The US troops in Afghanistan are sitting on a stash of 300 lbs of assorted drugs they picked up while going about their soldierly work. A tiny fraction of what regularly moves through the country. The problem for Kabul is the economy depends on the drug trade and whole villages starve if they're not allowed to grow poppies. As to who's masterminding the operations, rumors point all the way from the local warlords to the highest reaches of government. They can't help but cast a blind eye at the traffic.

The US troops should do the same unless and until we can provide the villagers with an alternative form of income. The seized drugs represent destroyed lives of impoverished locals. Even the soldiers recognize it.
One man carrying a large amount of opium pleaded with Harris to give the drugs back, even coming to the American compound to make his case.

"He told me, 'Now I owe this man 400,000 afghanis,' " Harris said. "I actually felt bad for him. I mean, there's no way he could pay that.
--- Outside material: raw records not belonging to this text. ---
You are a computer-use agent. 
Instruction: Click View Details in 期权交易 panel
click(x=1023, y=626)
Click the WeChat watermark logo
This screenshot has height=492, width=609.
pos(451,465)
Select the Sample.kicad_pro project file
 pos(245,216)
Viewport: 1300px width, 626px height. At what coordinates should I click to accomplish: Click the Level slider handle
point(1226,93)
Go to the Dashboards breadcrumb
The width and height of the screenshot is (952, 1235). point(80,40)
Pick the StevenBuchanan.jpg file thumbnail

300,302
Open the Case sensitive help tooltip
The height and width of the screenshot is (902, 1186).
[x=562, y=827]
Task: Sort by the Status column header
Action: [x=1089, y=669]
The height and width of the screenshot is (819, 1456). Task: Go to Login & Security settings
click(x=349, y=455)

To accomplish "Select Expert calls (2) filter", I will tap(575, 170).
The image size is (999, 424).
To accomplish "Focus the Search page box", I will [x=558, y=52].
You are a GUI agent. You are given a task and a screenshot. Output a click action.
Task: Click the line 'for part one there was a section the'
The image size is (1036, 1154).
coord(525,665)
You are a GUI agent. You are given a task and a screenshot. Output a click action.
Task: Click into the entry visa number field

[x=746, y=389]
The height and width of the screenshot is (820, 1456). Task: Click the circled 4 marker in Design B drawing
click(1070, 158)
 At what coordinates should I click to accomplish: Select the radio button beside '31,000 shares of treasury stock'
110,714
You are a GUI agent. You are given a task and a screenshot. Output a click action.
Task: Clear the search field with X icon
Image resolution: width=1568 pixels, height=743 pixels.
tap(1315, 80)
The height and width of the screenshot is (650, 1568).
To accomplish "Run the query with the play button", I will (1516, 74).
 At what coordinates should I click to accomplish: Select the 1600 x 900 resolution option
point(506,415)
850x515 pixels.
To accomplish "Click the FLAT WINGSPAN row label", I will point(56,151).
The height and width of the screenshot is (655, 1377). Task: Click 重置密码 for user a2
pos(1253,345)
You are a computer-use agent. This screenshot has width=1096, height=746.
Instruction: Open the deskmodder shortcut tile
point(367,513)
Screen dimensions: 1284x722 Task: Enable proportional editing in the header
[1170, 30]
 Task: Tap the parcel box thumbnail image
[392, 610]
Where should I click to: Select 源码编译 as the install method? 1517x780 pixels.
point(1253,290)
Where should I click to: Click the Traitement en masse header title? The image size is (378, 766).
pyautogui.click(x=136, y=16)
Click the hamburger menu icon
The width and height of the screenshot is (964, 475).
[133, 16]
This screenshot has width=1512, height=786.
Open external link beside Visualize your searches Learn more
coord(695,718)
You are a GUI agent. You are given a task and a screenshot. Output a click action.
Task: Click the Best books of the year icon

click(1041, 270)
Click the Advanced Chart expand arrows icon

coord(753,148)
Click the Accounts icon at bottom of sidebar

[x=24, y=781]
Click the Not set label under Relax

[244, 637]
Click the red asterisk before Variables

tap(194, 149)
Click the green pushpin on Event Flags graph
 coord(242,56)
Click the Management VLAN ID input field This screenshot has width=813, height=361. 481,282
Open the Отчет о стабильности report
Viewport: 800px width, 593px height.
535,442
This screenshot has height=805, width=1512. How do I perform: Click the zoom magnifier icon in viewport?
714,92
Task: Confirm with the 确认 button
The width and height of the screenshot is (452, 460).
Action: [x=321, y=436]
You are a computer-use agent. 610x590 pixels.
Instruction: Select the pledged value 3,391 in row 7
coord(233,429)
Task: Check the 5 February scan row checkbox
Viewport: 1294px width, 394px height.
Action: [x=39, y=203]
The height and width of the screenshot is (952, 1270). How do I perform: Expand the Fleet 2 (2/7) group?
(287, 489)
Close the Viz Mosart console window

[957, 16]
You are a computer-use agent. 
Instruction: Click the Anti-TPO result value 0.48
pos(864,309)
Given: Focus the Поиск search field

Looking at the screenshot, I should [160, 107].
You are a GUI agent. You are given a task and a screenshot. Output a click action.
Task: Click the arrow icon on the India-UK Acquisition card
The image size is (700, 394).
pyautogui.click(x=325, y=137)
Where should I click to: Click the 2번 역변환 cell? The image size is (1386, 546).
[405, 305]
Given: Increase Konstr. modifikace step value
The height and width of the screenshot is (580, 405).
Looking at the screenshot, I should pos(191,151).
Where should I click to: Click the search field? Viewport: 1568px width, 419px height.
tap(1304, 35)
But I couldn't give him the opium back."
Unfortunately the man must pay all the same, either with his life, or with his teenage daughter who will be "sold" to the war lord to repay the debt. And what is this man's alternative to growing poppies? There's none. Harris goes on,
"You can tell people, 'Now you're doing the right thing, now you're a moral person, but your family and your village are going to starve.' That's a pretty tough sell."
It's an immoral sell. We bombed their country back into the stone age and we've done almost nothing to reconstruct it. The least we could do is let them make a living the best way they can.